Open joskuijpers opened 10 years ago

joskuijpers commented 10 years ago

In the recent light of #8, I should make an issue on the module system that I have in mind.

I want to implement the node.js-like module system:

var link = require("link");
link.concat("a","b");

A module looks like this (it is always a separate file, which increases quality of code and makes code style better):

exports.concat = function(a,b) {
   return a+""+b;
}

This exposes the concat function in the module. So you can choose public and private functions.

What are the advantages of such system with encapsulations?

Internally, require() (and include() for that matter) calls upon System.resolve("link","js","scripts") to find the actual path, and then calls into native to load the data. When loading the javascript, one can't simply do eval(). First off because eval is extremely evil. And next, because encapsulation is needed. Each module must also be passed the location of the module and its name. I will write more about this.

The actual implementation will probably depend on your java script engine.

FlyingJester commented 10 years ago

I don't really like the System.resolve idea. It seems like a lot of unnecessary boiler-plate to me.

joskuijpers commented 10 years ago

Code in engine, but it does resolve the library stuff. And it is only code in the engine, not in the game itself. It is also used for the file-system sandboxing.

FlyingJester commented 10 years ago

I don't believe the fs should be sandboxed, though.

joskuijpers commented 10 years ago

Hmm.

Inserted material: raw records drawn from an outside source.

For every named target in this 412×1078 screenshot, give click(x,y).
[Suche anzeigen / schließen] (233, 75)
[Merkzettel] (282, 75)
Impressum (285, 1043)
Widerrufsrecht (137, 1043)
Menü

The whole sphere js stuff just feels so fragile.

I do really like the idea of having ~/ as the directory with user stuff (App Data / Application Support), because it is writable. Remember that for OSX, I can't/not supposed to write to the .app folder, which is where the engine and all code resides. So if I don't map ~/ to the app data folder, it means we need to expose the user name, the operating system, operating system version, and all that kind of horrible stuff to the game so they can figure it out themselves...

Did you EVER write something outside your app directory with a sphere game? Please give me 2 good examples. :wink:

FlyingJester commented 10 years ago

We don't need to expose anything sys-fs-based directly to the game maker. They only need to be able to traverse fs freely, and know that if the player inputs a valid path it will work in the engine.

Cases of using more than just the current game's directory would be to import images (for instance, as a banner or avatar), importing data from other games (like converting saves from a prequel), reading music from the user's music collection as background music, etc.

It's not that these are things that would be outright promoted. They are, of course, unlikely. But I don't believe they should be prohibited, either. Not knowing what this freedom is really good for is not a good reason to take it away.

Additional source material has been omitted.